No matter what happens this weekend Ian Holloway should already be a certainty for the Championship’s manager of the season award. For Blackpool to be within one victory over Bristol City of making the play-offs is a fairytale, really, and the secret of their success is Holloway. It’s a match made in heaven. A club with limited resources needs a boss who can get the absolute best from his group of players, and the Seasiders have one of the best man-managers around.
There’s a story doing the rounds at the minute about the teamtalk Holloway gave at Derby over the Christmas period using 22 teddy bears he’d bought from a local charity. Blackpool won the game, and the story sums up his style. No doubt it’s one of many many tales which the players he’s worked with can recount no matter where their careers take them.
Holloway has a perspective on life which helps him in his management – he desperately wants to win and has been genuinely hurt when it hasn’t worked out for him elsewhere, but he knows football is a game to be enjoyed. He’s a marvellous storyteller and, but his sense of humour should never be allowed to mask his abilities as a manager, and the belief he has given his players this season is incredible.
Self-belief and bravery – they are the qualities which have got Blackpool where they are. He’s gone away from home and set his team up in an attacking 4-3-3 and that approach has reaped its rewards.

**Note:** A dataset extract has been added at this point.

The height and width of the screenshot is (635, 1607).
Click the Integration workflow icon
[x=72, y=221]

His record in the transfer market is impressive too – he’s used the loan system to his advantage to bring in the likes of DJ Campbell, Stephen Dobbie and Barry Bannan. And Charlie Adam must be the buy of the year at £500,000.

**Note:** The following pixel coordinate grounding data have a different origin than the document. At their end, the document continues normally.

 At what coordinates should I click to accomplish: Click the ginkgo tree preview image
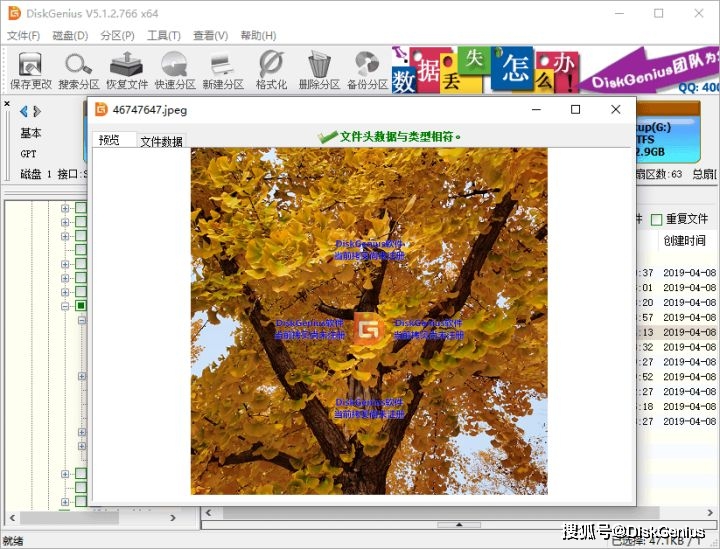coord(369,322)
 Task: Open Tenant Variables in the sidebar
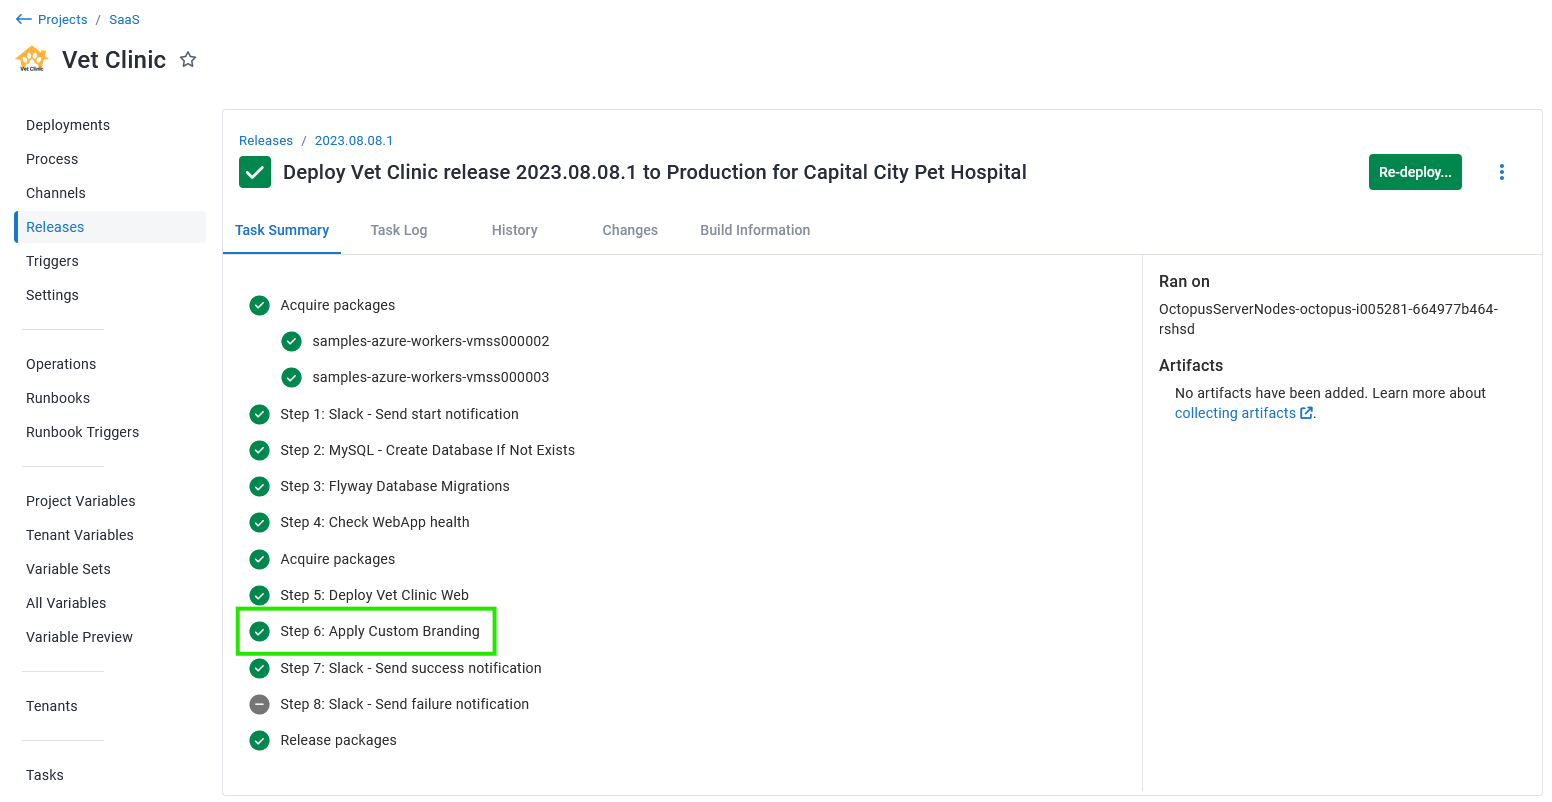pyautogui.click(x=80, y=535)

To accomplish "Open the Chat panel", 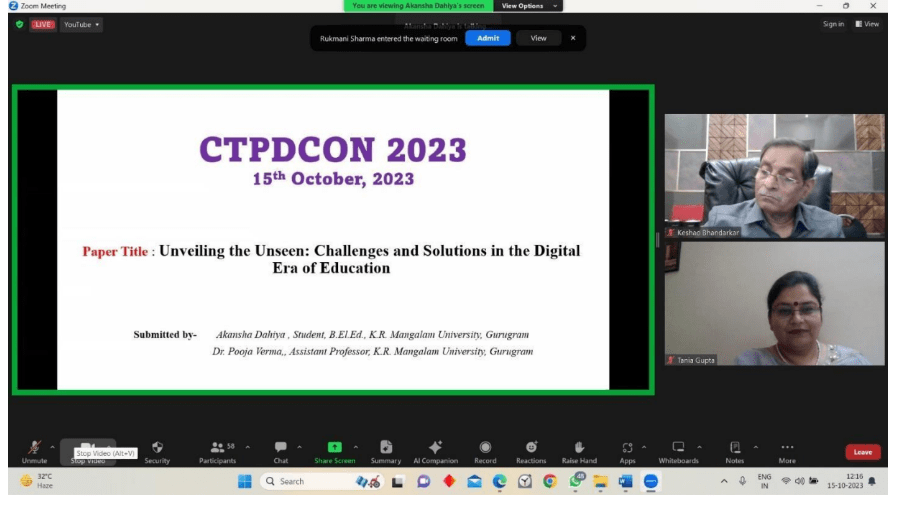I will pos(281,449).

To outsiders Adam has almost single-handedly carried his team at times, and he’s a leading candidate for player of the year. But he’d be the first to say that without his team-mates giving him the ball in the right areas he wouldn’t have been the star of any show.
It’s 18 points from 21 for Blackpool, and just one more big performance will get them into that top six. I said last week I expected them to win their remaining games and I stand by that, though Bristol City have lost just one in eight since Keith Millen took the reins temporarily and they’re a match for anyone on their day.
The bottom line, though, is that the game means very little to the Robins and everything to their hosts. And there’ll be plenty of people inside and outside football who will hope Blackpool get the result, go through the play-offs and end up rubbing shoulders with the Premier League elite.
If that happens, it will no more than their manager deserves.